Algunos de los mejores recuerdos de mi infancia y temprana adolescencia están ligados al Día de Reyes. Cómo olvidar la indescriptible ilusión con la que recibía cada 6 de enero. Y es que, aunque siempre me quejé de que Santa Claus nunca se dejó sentir por estos lados (hasta mala fe le llegué a tener al frío señor barbudo), Melchor, Gaspar y Baltasar nunca me fallaron. Siempre estuvieron ahí, diciendo presente y recompensando tantos años de disciplina en los estudios, y sobre todo, de positivismo para afrontar las vicisitudes.
Nací y crecí en el seno de una familia muy tradicional. Desde siempre mis padres se empeñaron en hacer que mis hermanos y yo nos dejáramos arropar por la magia de la Navidad para alimentar así la inocencia propia de la edad.

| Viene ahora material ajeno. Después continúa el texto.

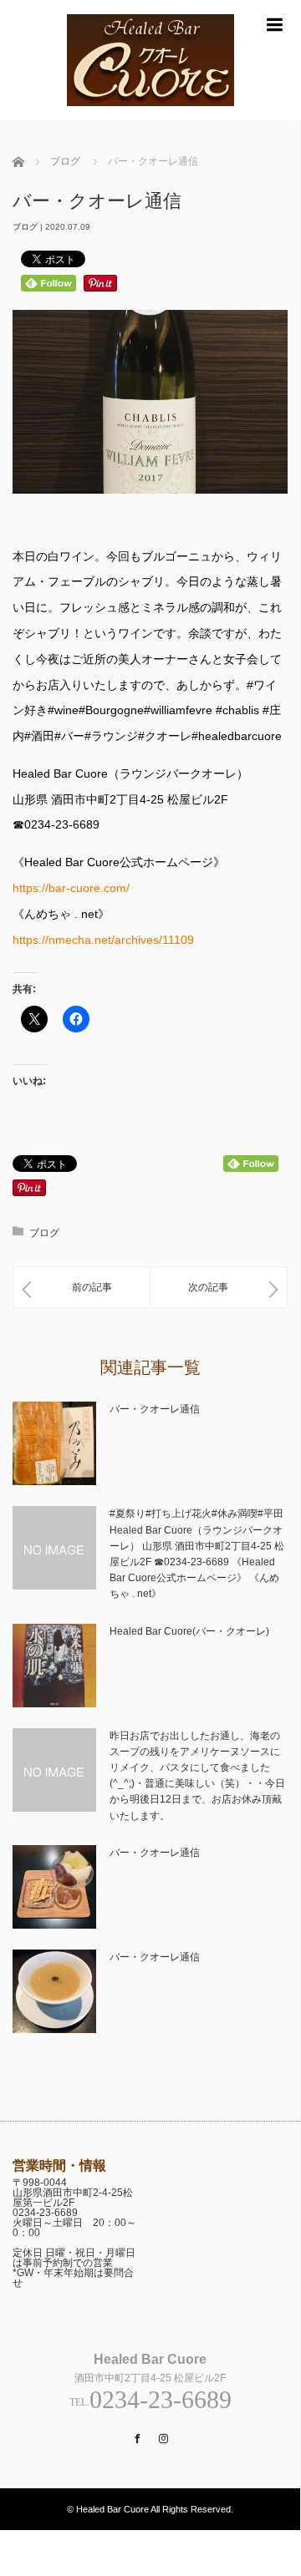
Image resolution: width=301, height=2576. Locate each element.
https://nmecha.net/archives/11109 (103, 939)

Me brillaban los ojos con sólo pensar en ellos. Les tenía muchísima admiración y aprecio. Una vez concluida la misión, me dirigía hasta el colmado más cercano para comprar chicles, mentas,y chocolates .
Todo lo que les pedía, allí lo tenía. Mis hermanos y yo éramos afortunados. Por lo regular, nos dejaban presentes en distintos puntos: con mis padres, con mi abuela, y con mis hermanos. Sin duda, se trataba del mejor día del año.
Como a los 12 años de edad, mi realidad cambió drásticamente cuando al despertarme en la madrugada para ir al baño descubrí que los Reyes en realidad nunca pasaban por casa y que los responsables de complacer cada una de nuestras peticiones eran papi y mami.
Me hice la tonta y les seguí la corriente mientras pude, más que nada para que mis hermanos no se decepcionaran -yo soy una de las mayores de los siete -. El ritual que solía llevar cada 5 de enero no lo abandoné hasta mucho tiempo después.
Aunque no lo crean, la tradición de los Reyes se mantiene en mi familia .
Más adelante, y si Dios lo permite, seguro que nos tocará reencontrarnos para retomar la historia con otros protagonistas.